Back in August the Fullerton Rag criticized Assemblywoman Sharon Quirk-Silva for joining other state lawmakers in signing a letter of support to the California Coastal Commission for Poseidon Water’s dismally ill-conceived plans for a desalination plant in Huntington Beach. The Sierra Club, who endorsed Sharon Quirk-Silva’s 2012 election bid, considers the proposed project so environmentally destructive that they have dedicated an entire campaign to defeat it.
Later that month Vern Nelson reported in the Orange Juice Blog that Ms. Quirk-Silva had agreed to sign the letter to support labor interests who want the construction jobs, but had “immediately regretted allowing her name to be used, and tried to rescind her signature.” The OJ Blog went on to say that following the “firestorm” resulting from news of her support, she “made the decision to again oppose the project as she had in the past.” Vern credited her with having the courage to admit she had made a mistake.
The OJ Blog article closed with this paragraph: “Along with brilliant environmentalist and energy expert Debbie Cook, Sharon will hold a Water Townhall some time in October. Watch this blog for more details. And yay Sharon! Welcome back to the good side.”
I too welcomed Ms. Quirk-Silva’s reported change of heart, but when October arrived with no news of a Water Townhall I emailed both Sharon Quirk-Silva’s office and former Huntington Beach Mayor and Poseidon desal opponent Debbie Cook to ask when we might expect the program. Ms. Cook wrote that she was busy planning for the November 13 or 14 California Coastal Commission hearing to consider approval of Poseidon’s desalination plant. It’s a very important meeting, because if the Coastal Commission approves the plant, legal action could be the only way to stop it. She referred me to Adan Ortega, a former member of Fullerton’s Water Rate Adhoc Committee, who was recently appointed by Governor Brown to the California Water Commission. Mr. Ortega wrote that the Townhall was planned for December, and that he had been “asked to help with an overall water related townhall that looks past Poseidon and their project as it pertains to Quirk-Silva’s district.”
A good discussion about California’s long-term water strategies would be welcome, but I was quite disappointed to learn that it would not occur until sometime after the Coastal Commission’s decision about Poseidon’s desalination plant. The Surfrider Foundation calls desalination “the most energy-intensive and expensive water supply option in California,” and notes that its energy use increases “greenhouse gas emissions, contributing to sea level rise and ocean acidification.”
Sharon Quirk-Silva’s office never responded to my email, but a phone call to a staffer confirmed that the Townhall was planned for late November or December, and that the event would consider water issues at the state and regional level. There was no location identified for it yet.
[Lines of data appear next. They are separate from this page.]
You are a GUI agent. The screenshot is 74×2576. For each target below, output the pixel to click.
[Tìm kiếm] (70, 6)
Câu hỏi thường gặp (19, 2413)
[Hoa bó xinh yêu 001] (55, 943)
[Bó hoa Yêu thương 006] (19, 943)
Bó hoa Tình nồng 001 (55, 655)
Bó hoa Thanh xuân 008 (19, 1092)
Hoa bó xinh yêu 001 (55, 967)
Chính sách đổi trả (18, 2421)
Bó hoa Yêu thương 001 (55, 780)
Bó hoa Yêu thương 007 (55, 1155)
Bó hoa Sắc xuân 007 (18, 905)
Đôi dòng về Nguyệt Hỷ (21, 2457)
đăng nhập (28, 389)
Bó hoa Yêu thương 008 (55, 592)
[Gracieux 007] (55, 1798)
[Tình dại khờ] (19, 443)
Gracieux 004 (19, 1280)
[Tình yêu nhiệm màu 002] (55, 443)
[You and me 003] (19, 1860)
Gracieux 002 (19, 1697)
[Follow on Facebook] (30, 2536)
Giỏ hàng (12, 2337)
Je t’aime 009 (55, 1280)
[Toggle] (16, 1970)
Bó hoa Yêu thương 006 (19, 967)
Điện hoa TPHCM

I asked whether or not, in fact, Sharon Quirk-Silva supported or opposed the Poseidon desalination plant. I was told that she “had reservations” and “mixed feelings about it,” but that “her name was still on the letter” of support for it, and that she had not asked to have it removed.
Sharon Quirk-Silva should not ignore the economic and environmental damage Poseidon Water’s desalination plant would cause, even if it is not planned for the 65th District she represents. Scheduling a Water Townhall program after the Coastal Commission has already made its decision about Poseidon’s plant suggests that it is more of a diversion from an awkward political position than a serious discussion about solutions for the region’s water needs.